_Page excerpt_
An example of function to find the larger one of two given numbers.

*NB*: We can use triple-quoted string literals to create block comment.

In [2]:
def max(a, b):
    """
    Betwee these to triple-quoted strings, 
    you can write as much text as you want. 
    They will all be treated as comments,
    though you don't use #.
    """
    if (a > b):
        return a
    else:
        return b

num1 = int(input("Number 1: "))
num2 = int(input("Number 2: "))
print("The biggest number is", str(max(num1, num2)))

Number 1: 3
Number 2: g


ValueError: invalid literal for int() with base 10: 'g'

## 2. Control Flow

In computer science, control flow (or flow of control) is the order in which individual statements, instructions or function calls are executed. By default, all these are executed *sequentially*. However, programming languages like Python provides ways to change the sequential execution order.

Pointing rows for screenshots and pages
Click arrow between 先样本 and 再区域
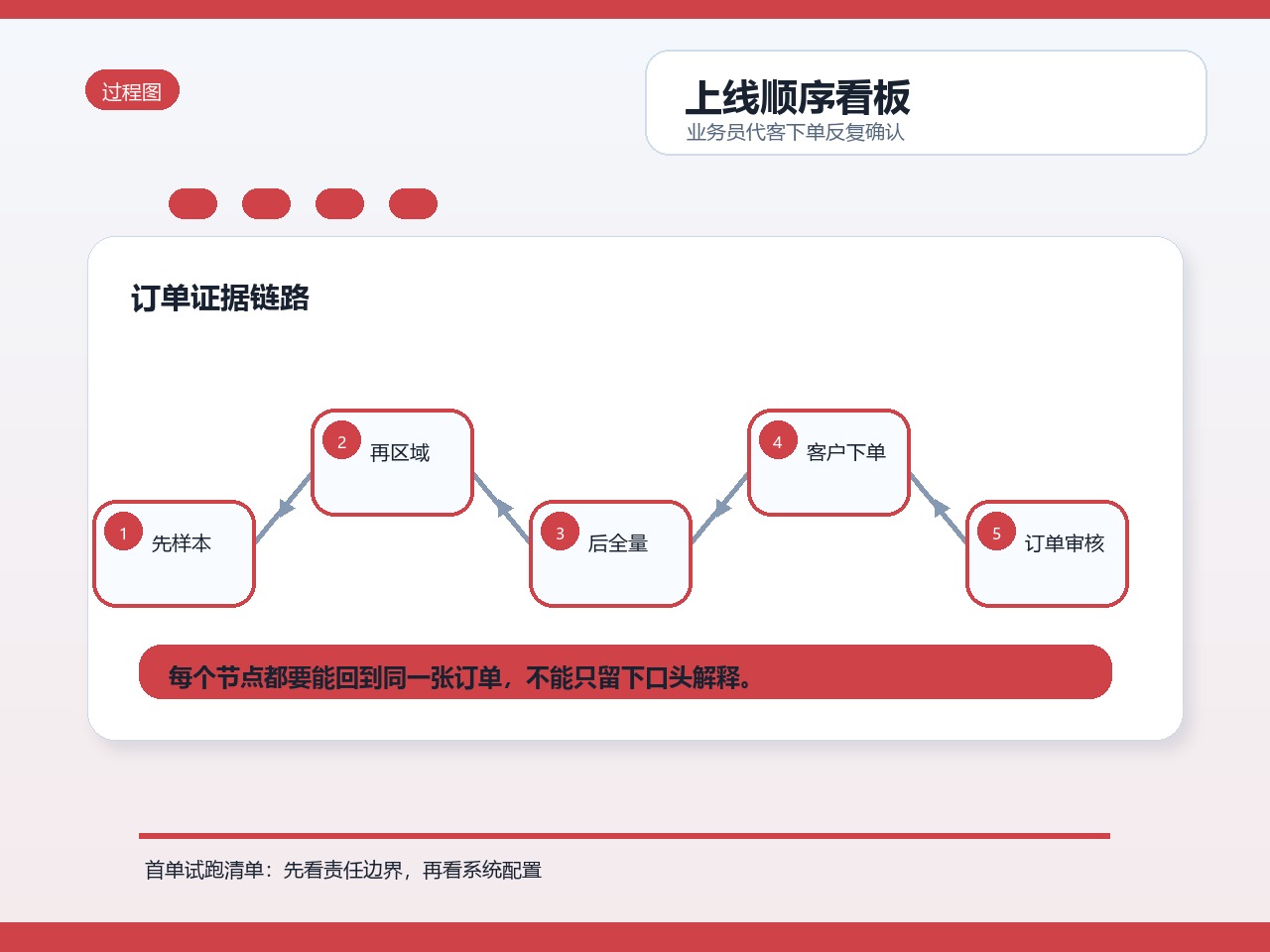This screenshot has width=1270, height=952. coord(284,508)
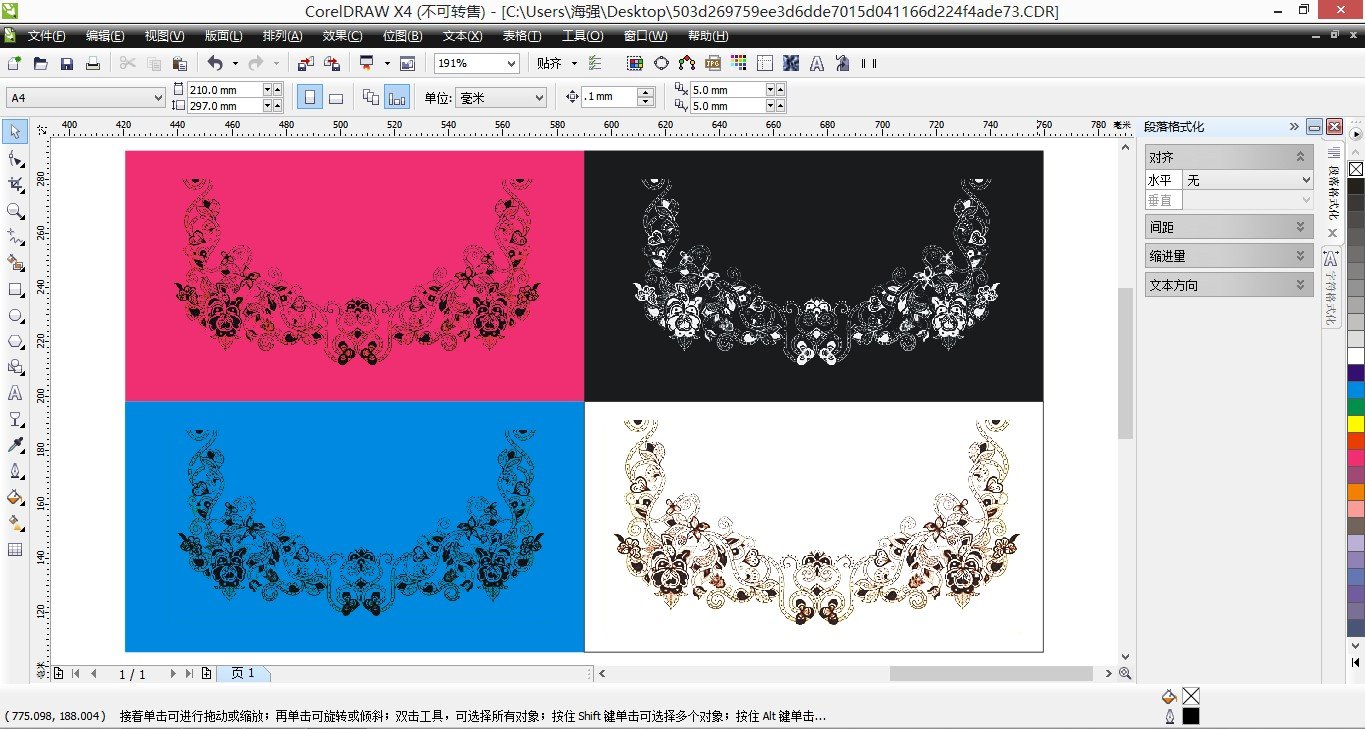1365x729 pixels.
Task: Choose the Rectangle tool
Action: (15, 289)
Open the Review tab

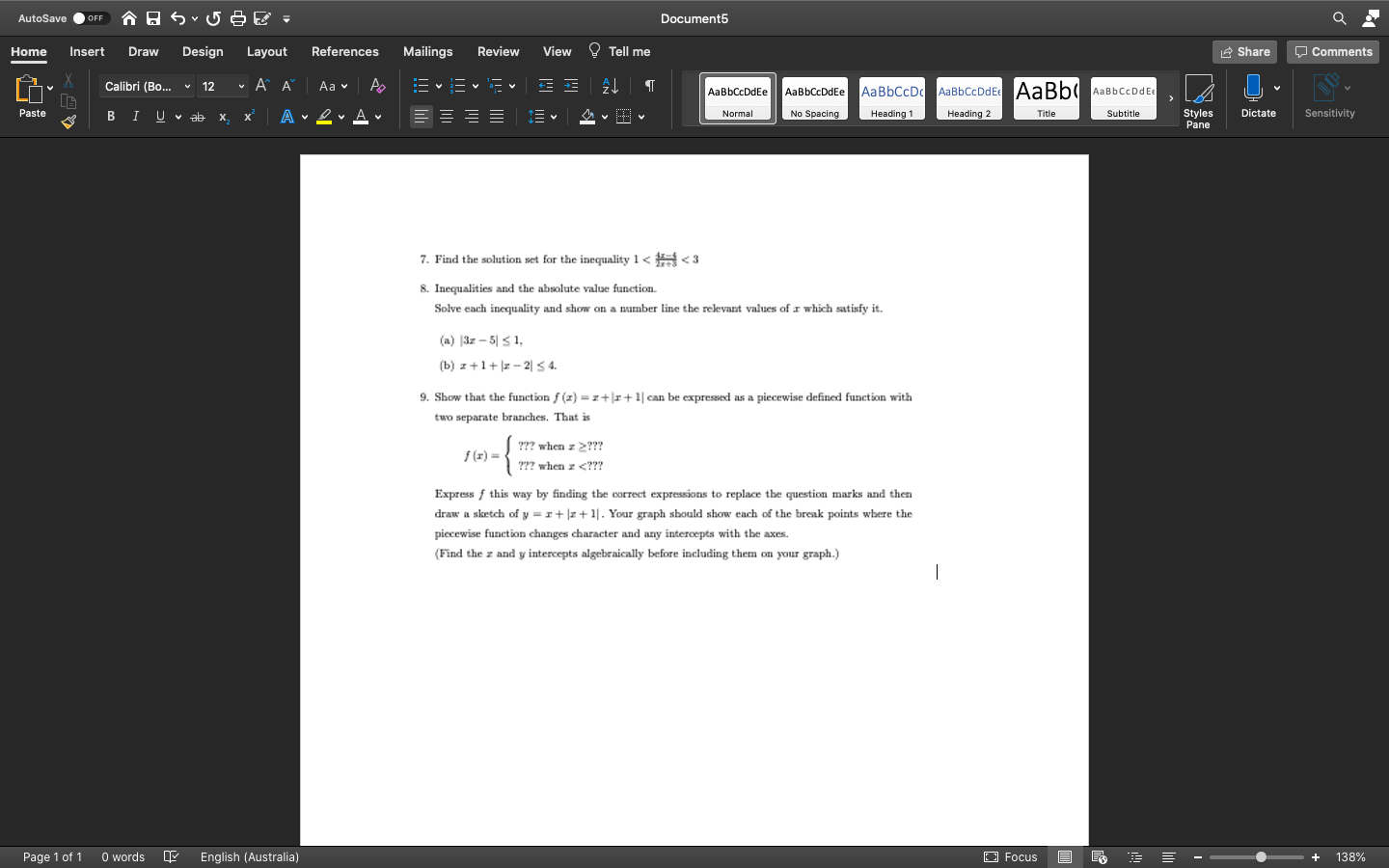[x=498, y=51]
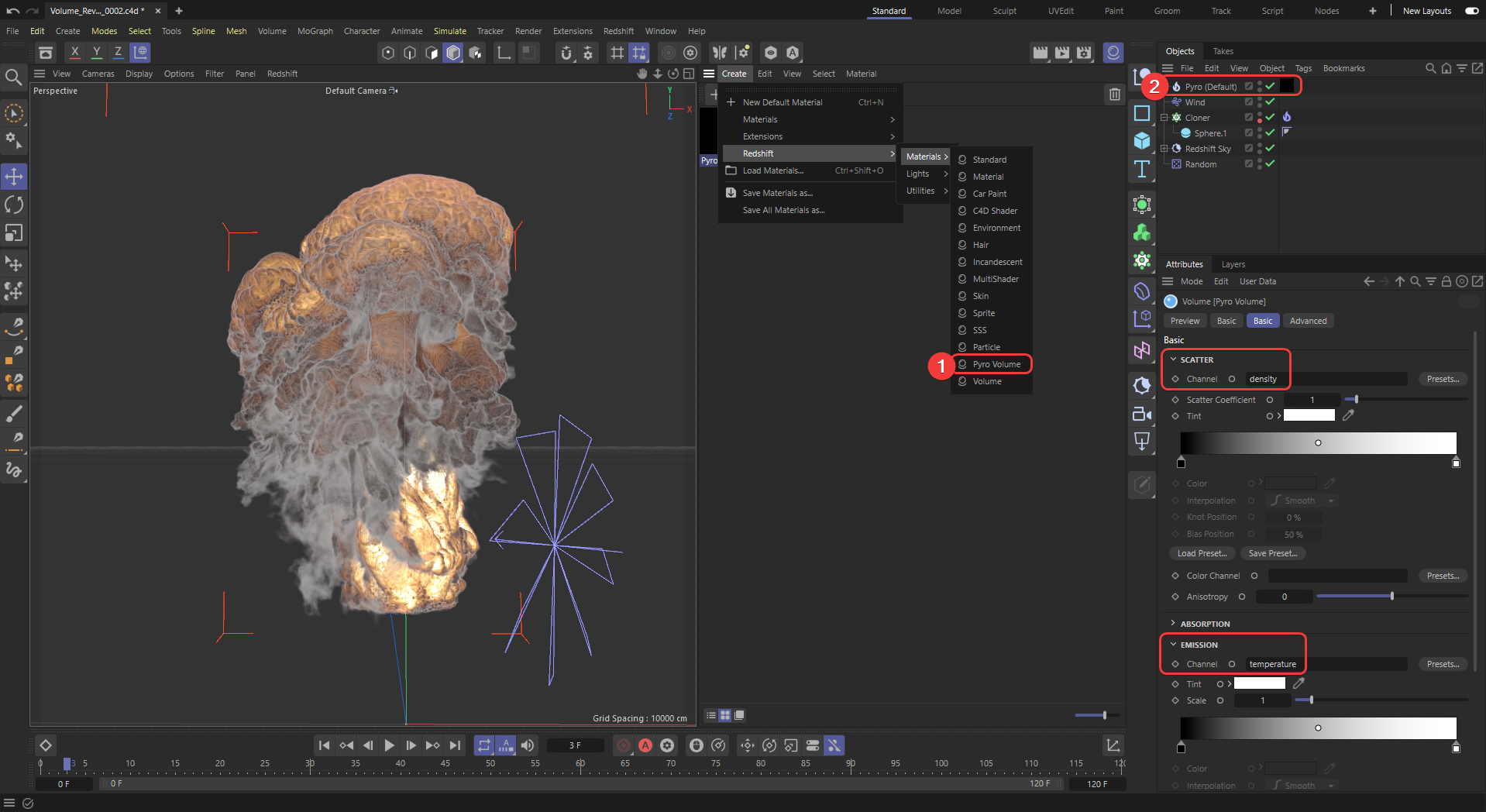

_Exercises to complete_
1. Render the pointing rows for screenshots and pages as a JSON list of strings, one string per line with blank lines skipped, and leave out the pictures.
2. Write the next part of the Python tutorial excerpt on functions and control flow, picking up after its final sentence.

_Answers given_
1.
[
  "Click arrow between 先样本 and 再区域",
  "This screenshot has width=1270, height=952. coord(284,508)",
  "1365x729 pixels.",
  "Task: Choose the Rectangle tool",
  "Action: (15, 289)",
  "Open the Review tab",
  "[x=498, y=51]"
]

2.
* **if** statement: conditional
* **while** loop: repeat something as long as a condition is satisfied
* **for** loop: repeat something according to a range
* **break** from a loop
* **continue** continue to the next iteration of a loop

###  **if** statement: conditional

*NB*: Pay attention to **else** and **elif**. They are optional. But if you do use them, they must correpond to **if** correctly. Also remember to use indentations correctly when you have *nested* **if-elif-else** structures.

Again, pay attention to the use of colon (**:**)

In [3]:
def maxplus(a, b, c):
    if (a > b):
        if (a > c):
            return a
        else:
            return c
    elif (b > c):
        return b
    else:
        return c

In [6]:
maxplus(10, 30, 12)

30

A condition in Python is of boolean type: Either True or False. See the examples below.

In [134]:
3 > 4

False

In [135]:
2 == 2

True

In [136]:
308 < 1000

True

The % operator (modulus) returns remainder of the division of the two operands.

The // operator returns the quotient.

The / operator does a 'real' division.

In [133]:
print(32 % 5 == 0)

False


In [139]:
print(32 // 5)

6


In [140]:
print(32 / 5)

6.4


### **while** loop: repeat something as long as a condition is satisfied

This example prints the integers from 1 to 5:

In [8]:
i = 1
while i < 6:
    print(i)
    i += 1

1
2
3
4
5


See the effect of **break**

In [13]:
i = 1
while i < 6:
    if i == 4:
        break
    print(i)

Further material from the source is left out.